A genuine neo-liberal, Des Moore of the Institute of Private Enterprise, was moved to comment: “It is absurd to have 2.7 million, or 20 percent of the working population, receiving income support compared with only 15 percent at the end of the 1980s and 4 percent in 1969. Social assistance benefits now contribute 14.3 percent of gross household disposable income. This compares with just 8 percent under Whitlam.” Howard nearly twice as bad as Whitlam! That must have hurt.
In fact, Howard’s welfare profligacy was such that Treasury now estimates that the economy had actually gone into structural deficit at the end of 2007, with the boom still going full blast. So the idea of Howard as the cautious, provident manager does not stand up.

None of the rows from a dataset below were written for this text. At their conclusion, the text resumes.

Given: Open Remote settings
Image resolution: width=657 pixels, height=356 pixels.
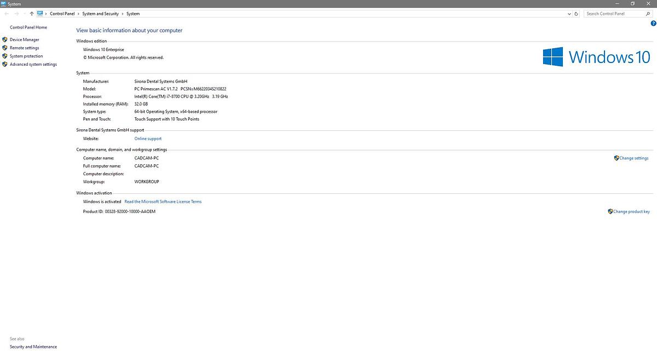Looking at the screenshot, I should tap(24, 48).
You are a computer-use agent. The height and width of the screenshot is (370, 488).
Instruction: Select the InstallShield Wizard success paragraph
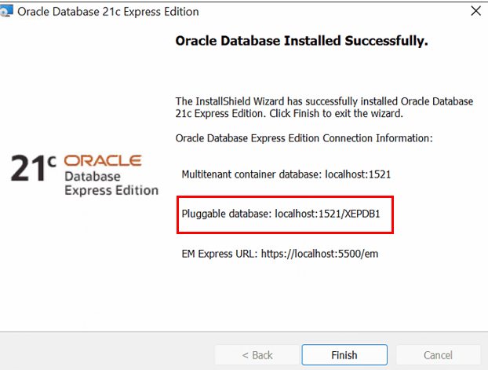(324, 107)
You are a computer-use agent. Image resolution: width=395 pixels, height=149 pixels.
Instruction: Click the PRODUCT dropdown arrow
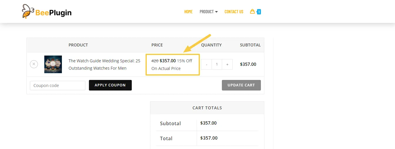(217, 12)
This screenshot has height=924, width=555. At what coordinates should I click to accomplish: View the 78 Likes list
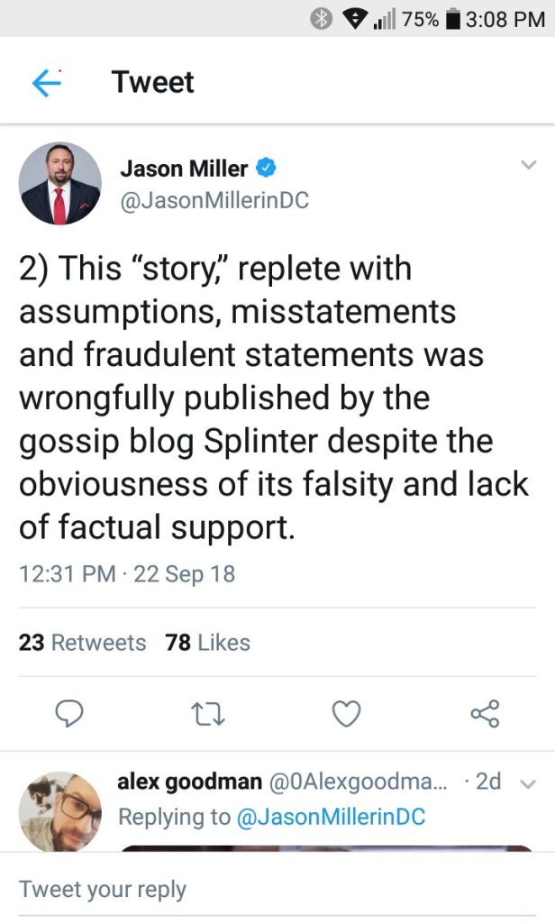(x=208, y=642)
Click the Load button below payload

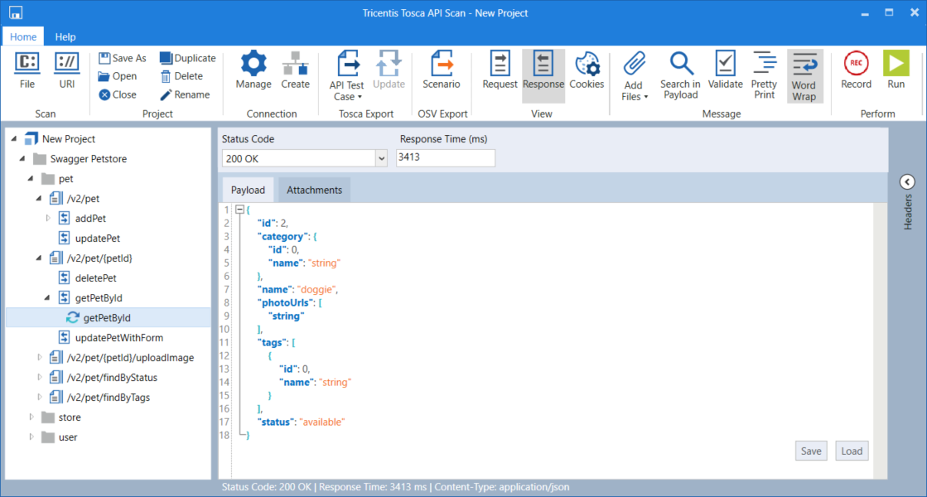pyautogui.click(x=852, y=451)
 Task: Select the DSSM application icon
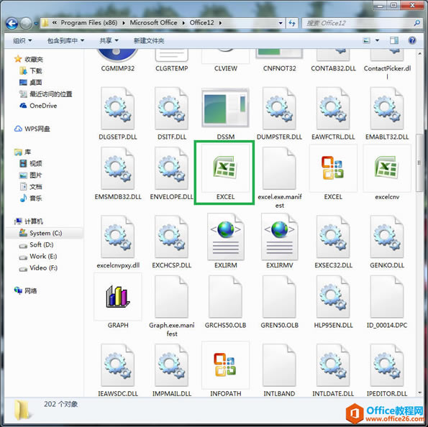point(225,108)
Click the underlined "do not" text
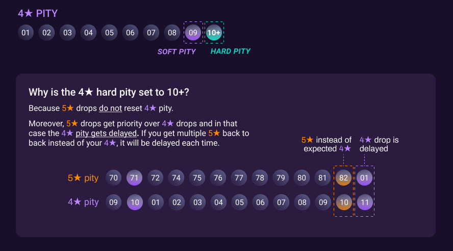Screen dimensions: 453x251 click(110, 108)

But that does not negate the question about whether Rudd has been too extravagant, running up too much debt too fast. There is no doubt that the spending packages have reduced unemployment, but it has not been cheap. A couple of months ago the opposition used Treasury figures to claim that every job saved by the stimulus measures had cost $260,000. The dispute over whether the money was well spent will ensure that the new history wars will run for a while yet.
History was also on display at the Labor Party’s national conference, and by all reports it was about the only thing that was. Here was much reminiscing about he bad old days of opposition and how good it was to be in government, and a wave of nostalgia as Bob Hawke took the stage to receive his well-merited life membership badge.
But the media were universally disappointed. It wasn’t, they complained unceasingly, like the grand old conferences of yesteryear. Well no, it wasn’t: these things change and evolve. The problem was that many of the commentators obviously don’t. They came to Darling Harbour like police roundsmen converging on a crime scene, demanding s-x and violence, blood and guts.
“Bring back the biff!” they chorused as most of the disputes were settled in a more or less civilised fashion behind closed doors and everything on the conference floor was sweetness and light. Such was the lack of aggro that the debate on gay marriage, a fringe issue that was already locked up anyway, became the epicentre of hostilities.
The fact is that conference has reformed. It is now more an excuse for a tribal gathering that a forum for serious policy formulation. That still goes on, but in smaller and more manageable conclaves, such as the kitchen of The Lodge. These days the best place to find a political stoush is in the opposition party rooms. And come to think about it, it was ever thus. Government is a great pacifier.